Week 8: Indy Update! Group Lesson, Framing & Collection

After two, very long, painful, and rather boring weeks being injured, I am FINALLY back in the saddle.

A few weeks ago I managed to clip my foot in a lawnmower and you can guess how well that turned out for me. I’ve been on the mend since then but in the meantime my boy Indy has seemingly enjoyed a few weeks off work as well.

But for now it’s back to work for the both of us and I really couldn’t be happier about the work ahead. It’s not until you’re injured that you realize how nice it is to be fully functional.

So let’s recap how things have gone so far before getting into how things have gone this week.

Prior to putting myself on the injured list, I’d ridden Indy a total of 4 times, once very briefly, maybe 15 minutes, while the other 3 riding sessions lasted about 45 minutes each. We preceded every ride with a short session on the lunge line, walk, trot canter, and then incorporated some de-sensitizing, sensitizing and stretching exercises on the ground. During our last ride before my accident, we did our first bit of walk, trot, canter work followed by a whole lot of walking and standing still.

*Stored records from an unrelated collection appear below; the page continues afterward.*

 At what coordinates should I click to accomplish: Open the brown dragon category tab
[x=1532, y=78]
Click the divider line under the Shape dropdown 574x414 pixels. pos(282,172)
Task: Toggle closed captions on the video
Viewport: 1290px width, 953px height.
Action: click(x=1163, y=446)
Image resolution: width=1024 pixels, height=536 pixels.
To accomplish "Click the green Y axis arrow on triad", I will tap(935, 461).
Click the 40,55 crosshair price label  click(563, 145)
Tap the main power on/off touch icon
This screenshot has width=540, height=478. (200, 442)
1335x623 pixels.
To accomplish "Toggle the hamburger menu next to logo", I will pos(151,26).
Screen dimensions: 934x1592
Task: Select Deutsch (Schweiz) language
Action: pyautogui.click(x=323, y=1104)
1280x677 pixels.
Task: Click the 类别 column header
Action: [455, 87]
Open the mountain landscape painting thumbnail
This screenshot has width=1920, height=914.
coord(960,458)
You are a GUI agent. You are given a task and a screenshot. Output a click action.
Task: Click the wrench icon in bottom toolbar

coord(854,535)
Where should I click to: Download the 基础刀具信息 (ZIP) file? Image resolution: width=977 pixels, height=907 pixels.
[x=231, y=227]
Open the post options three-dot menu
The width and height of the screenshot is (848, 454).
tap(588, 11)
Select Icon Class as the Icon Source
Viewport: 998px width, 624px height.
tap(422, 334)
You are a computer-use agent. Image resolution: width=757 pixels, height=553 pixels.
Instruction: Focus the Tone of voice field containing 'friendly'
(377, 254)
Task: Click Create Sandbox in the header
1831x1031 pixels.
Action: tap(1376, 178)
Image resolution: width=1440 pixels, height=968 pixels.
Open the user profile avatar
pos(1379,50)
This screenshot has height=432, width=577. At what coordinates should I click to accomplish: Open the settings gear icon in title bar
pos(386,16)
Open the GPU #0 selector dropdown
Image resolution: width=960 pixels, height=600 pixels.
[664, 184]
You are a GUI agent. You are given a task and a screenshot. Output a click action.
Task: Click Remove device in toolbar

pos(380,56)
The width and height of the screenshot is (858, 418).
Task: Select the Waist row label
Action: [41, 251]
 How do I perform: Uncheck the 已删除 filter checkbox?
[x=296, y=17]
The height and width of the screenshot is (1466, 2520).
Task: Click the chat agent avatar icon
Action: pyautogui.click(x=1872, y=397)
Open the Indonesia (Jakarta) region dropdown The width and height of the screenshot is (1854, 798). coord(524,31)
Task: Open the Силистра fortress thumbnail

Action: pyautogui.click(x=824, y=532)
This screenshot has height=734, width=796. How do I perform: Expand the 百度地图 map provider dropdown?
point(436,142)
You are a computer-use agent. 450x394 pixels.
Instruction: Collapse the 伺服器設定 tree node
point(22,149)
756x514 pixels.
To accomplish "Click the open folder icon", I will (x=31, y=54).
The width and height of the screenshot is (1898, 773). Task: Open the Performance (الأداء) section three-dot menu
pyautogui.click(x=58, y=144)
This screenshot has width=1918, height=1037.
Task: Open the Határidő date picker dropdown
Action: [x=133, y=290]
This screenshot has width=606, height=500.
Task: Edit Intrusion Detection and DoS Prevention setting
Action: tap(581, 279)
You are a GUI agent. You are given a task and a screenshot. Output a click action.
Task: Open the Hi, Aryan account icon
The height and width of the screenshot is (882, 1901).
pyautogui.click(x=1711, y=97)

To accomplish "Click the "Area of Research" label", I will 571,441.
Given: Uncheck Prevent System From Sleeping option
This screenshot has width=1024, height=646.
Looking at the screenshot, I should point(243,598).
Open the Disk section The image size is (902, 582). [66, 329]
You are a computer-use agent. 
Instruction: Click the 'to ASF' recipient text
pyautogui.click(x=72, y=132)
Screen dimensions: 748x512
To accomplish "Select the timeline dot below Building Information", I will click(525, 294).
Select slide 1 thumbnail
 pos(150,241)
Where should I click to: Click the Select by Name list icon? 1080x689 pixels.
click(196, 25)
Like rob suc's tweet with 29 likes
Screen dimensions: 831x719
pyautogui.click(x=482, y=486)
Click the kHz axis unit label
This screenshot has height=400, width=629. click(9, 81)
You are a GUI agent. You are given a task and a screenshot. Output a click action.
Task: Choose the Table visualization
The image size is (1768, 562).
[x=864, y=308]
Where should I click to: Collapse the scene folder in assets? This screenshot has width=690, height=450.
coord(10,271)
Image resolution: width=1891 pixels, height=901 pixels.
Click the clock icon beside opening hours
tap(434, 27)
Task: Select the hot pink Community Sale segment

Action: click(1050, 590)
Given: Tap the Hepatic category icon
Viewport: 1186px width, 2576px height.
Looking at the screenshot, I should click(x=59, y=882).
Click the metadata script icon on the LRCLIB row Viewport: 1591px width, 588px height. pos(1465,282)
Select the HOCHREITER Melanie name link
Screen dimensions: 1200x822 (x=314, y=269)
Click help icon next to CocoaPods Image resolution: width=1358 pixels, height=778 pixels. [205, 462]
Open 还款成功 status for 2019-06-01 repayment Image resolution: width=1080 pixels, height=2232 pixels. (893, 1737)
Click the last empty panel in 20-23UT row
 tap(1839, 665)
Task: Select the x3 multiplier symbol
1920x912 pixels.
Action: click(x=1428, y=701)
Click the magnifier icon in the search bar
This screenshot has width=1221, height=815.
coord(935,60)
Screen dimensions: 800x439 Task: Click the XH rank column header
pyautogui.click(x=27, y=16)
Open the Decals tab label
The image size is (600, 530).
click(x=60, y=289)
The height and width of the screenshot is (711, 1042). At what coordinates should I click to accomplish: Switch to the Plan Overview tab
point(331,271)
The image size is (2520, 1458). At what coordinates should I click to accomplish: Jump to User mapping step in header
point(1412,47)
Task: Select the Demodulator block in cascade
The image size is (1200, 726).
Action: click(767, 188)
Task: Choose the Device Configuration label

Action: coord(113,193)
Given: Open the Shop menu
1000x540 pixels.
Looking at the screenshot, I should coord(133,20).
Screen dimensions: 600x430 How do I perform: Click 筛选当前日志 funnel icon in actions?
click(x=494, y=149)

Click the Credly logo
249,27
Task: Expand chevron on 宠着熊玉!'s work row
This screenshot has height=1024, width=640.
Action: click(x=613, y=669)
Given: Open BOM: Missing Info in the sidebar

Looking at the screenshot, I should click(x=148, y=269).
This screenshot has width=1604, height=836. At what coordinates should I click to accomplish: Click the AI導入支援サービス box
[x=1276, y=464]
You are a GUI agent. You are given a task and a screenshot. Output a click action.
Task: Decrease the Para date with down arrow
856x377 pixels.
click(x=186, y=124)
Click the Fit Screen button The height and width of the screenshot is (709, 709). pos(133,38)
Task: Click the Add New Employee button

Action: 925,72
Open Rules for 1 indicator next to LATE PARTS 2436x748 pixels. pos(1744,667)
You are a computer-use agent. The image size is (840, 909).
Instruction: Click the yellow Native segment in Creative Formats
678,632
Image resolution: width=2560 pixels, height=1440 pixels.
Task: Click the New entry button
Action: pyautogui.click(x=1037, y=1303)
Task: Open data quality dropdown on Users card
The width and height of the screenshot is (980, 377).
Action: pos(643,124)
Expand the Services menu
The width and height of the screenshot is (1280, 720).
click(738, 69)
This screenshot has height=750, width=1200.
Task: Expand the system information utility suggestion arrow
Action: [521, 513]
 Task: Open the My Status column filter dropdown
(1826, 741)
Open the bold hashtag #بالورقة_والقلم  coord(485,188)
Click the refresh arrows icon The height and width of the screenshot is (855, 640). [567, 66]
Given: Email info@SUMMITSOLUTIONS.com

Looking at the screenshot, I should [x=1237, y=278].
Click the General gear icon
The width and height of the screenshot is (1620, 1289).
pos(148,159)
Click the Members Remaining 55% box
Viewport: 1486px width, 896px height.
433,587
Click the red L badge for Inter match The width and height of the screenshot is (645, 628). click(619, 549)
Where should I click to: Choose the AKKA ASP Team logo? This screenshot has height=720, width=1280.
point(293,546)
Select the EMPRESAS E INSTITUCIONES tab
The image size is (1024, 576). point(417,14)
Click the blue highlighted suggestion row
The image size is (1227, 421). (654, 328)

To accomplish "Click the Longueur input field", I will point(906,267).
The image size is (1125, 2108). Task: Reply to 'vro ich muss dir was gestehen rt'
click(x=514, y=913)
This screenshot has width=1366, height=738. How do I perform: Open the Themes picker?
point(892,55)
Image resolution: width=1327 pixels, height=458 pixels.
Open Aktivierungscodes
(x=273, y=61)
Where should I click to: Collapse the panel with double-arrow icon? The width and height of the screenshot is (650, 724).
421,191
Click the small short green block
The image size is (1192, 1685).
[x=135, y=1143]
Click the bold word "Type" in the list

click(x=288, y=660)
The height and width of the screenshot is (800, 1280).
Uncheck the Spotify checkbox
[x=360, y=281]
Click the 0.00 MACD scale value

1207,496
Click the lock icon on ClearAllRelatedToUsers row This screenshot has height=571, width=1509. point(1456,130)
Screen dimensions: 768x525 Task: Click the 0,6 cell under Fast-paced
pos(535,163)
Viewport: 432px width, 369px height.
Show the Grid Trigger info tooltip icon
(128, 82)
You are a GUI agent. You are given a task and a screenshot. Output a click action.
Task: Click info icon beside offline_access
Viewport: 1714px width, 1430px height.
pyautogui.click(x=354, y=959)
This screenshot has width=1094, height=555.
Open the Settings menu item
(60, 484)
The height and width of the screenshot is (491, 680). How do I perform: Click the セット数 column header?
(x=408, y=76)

Fast forward two weeks and here we are.

I started on the ground, just as I have been, only this time with a solid 14 days in between. And just as before, as if we’d barely taken a day off, we were back to work.

We started warming up with a short 5-10 minute lunge session so we can work on listening, bending, and pacing. This week we got a little nervous over a brown paper bag that blew through the arena, but nothing more than a moment of tension before he leaned down to sniff it and got over it.

No matter how much energy he might have on the line, I’ll give him the opportunity to get his kicks out before asking for just a little more with whatever pace or energy he was giving me. I’ll match it. I’ll match it for 5 seconds longer than he wanted to give it to me before offering him the opportunity to work down to a walk.

We’re getting there. Our moments of uppity-ness are few and far between but for those few moments I’m reminded, “Yup, this is why I’m lunging you.”

His frantic energy is also due to something particular to off track Thoroughbreds and all ex-racehorses. Racehorses are balanced movers… at a gallop. Developing this balance at a trot and canter with a hundred plus pounds on their back is something entirely different. To get through this we’re working on softening his transitions both on the line and under saddle and incorporating lots of poles for him to trot over. Poles especially help in forcing a horse to pick up its back and shoulders and collect.

One of our three riding sessions was our weekly group lesson. While we didn’t canter during the initial warm up, Indy had his longest trot sessions to date, trotting for 5 minutes in each direction.

This was probably his biggest physical and mental test to date and despite his difficulty, he was able to nicely collect several times while turning on the rail. There’s the light at the end of the tunnel!

Of the many things I’ve read and now have started to experience with my own OTTB, is their propensity to get a little rammy during work. By this I mean that at a trot, a working gait that’s a lot of work for my newly off the track, unbalanced, not used to trotting with a human on his back kind of horse, it’s easy for him to want to kick it into a higher gear because that’s what he’s been trained for in his previous career – Grab the bit and go fast.

It’s my job during this retraining process to change his thinking about this. Instead of grabbing the bit and going fast, I’m asking him to pick himself up and collect himself into some semblance of a frame while moving forward.

That’s a lot to take in for a guy who just started at this! Imagine a professional trainer correcting your form as you lift weights… All of a sudden more muscles start to hurt because the reality was you’d found a way to work around the target muscle group. Horses have the same tendency and rather than stop showing up to the gym, we put them through their paces just as a trainer would to us.

Which is why, quite simply, you need to have patience, and have a lot of it. Rome wasn’t built in a day and neither will a perfect ex-racehorse. It’s my job to be patient but firm and understanding. Anything less than this either encourages an existing bad habit or creates a new one.

While I can’t control everything my horse does, I can make sure we begin and end on a positive note. And by that I do not mean just giving my horse treats, even though yes, that’s exactly what I do. Ending on a positive note isn’t our human interpretation of that. It’s ending when there’s been some definitive comprehension and understanding on the part of the horse. You can’t end a session in the middle of a struggle. You might end a session 2 steps farther back than where you were at one point during the session. Any and all of those combinations is OK. Working with horses and especially retraining an off track Thoroughbred isn’t a straight line in an upward trajectory, nor should it be.

You can choose to see the moments that test your patience or test your limits in the saddle as walls that you have to break down. Or just as sticky spots that you’ve got to get through. Focus on moving through the bad and ending with the good and I have no doubt you’ll be making progress before you know it.